Thank you for introducing me to Annie Swynnerton, a painter I’d not heard of before. I suppose with the general neglect of women artists, this isn’t surprising. I love the painting you posted, but found her output quite mixed. The Sense of Sight, the similar The Angel of the Annunciation, New Risen Hope and Miss Elizabeth Williamson on a Pony are all the kind of Victorian art (by look if not by date) I can do without. Oreads and Cupid and Psyche are paintings of myths that are conventional and don’t engage me. Yet Joan of Arc I love; the colours are wonderful, and I adore her expression of devotion. She is that passive devout woman typical of the Pre-Raphaelites, yet she is dressed in armour and has a mighty sword: the Victorians like their warrior women, as long as they’re not threatening!
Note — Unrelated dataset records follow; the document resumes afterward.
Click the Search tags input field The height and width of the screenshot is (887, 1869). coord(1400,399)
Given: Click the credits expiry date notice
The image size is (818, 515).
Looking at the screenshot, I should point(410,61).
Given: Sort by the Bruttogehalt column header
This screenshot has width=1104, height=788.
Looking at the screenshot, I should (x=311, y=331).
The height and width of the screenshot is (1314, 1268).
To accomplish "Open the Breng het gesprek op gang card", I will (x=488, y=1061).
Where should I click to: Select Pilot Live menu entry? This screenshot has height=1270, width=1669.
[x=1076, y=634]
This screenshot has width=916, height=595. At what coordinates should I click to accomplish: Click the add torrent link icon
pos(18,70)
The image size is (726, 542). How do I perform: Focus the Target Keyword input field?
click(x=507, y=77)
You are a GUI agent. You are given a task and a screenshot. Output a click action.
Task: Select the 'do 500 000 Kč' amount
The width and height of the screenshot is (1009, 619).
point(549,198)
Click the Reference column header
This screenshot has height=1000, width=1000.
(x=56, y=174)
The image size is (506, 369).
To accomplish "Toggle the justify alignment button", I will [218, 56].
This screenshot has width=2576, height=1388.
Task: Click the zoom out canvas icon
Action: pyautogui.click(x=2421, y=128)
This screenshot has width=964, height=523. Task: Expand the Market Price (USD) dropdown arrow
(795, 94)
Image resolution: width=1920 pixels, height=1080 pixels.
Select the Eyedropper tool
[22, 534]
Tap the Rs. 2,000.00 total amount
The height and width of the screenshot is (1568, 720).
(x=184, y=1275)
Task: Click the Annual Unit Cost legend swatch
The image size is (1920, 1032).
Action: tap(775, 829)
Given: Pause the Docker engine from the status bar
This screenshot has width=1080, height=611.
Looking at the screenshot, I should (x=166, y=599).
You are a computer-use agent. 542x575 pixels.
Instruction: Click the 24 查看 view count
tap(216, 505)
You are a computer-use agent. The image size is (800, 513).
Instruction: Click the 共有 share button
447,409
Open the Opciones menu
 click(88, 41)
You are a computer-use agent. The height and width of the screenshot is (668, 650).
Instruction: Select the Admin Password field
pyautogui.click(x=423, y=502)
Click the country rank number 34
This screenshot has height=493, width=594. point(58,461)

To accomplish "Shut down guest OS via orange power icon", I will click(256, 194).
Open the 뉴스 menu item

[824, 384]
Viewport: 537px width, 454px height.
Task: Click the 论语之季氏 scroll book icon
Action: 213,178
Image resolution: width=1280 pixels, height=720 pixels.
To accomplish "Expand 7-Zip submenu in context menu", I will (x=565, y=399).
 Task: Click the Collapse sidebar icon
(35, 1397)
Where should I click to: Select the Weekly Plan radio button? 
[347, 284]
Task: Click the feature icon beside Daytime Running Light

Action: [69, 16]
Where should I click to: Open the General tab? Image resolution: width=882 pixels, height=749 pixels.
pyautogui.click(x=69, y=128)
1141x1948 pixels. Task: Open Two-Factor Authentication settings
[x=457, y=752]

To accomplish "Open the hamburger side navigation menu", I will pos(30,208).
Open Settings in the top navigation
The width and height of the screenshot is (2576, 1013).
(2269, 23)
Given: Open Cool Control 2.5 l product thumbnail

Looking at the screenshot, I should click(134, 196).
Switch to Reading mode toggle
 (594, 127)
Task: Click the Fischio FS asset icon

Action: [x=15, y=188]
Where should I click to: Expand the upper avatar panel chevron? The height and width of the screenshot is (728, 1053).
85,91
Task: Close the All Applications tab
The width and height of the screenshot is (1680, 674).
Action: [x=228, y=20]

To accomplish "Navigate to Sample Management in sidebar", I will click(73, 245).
For me, her best paintings came at the end of her life. They’re wonderful portraits of women, much more gritty than say Miss Elizabeth. Look at The Convalescent (1929), Dame Millicent Fawcett (1930), and S. Isabel Dacre (1932). Count Zouboff (1931) and Oleander (don’t know the date) have a for me European feel to them.

Jes said...

There's nothing quite as simultaneously uplifting and enraging as surfing amongst the radical feminist blogosphere. You can learn much more than fabulous new jargon!

Always worthwhile on a slow Friday at work.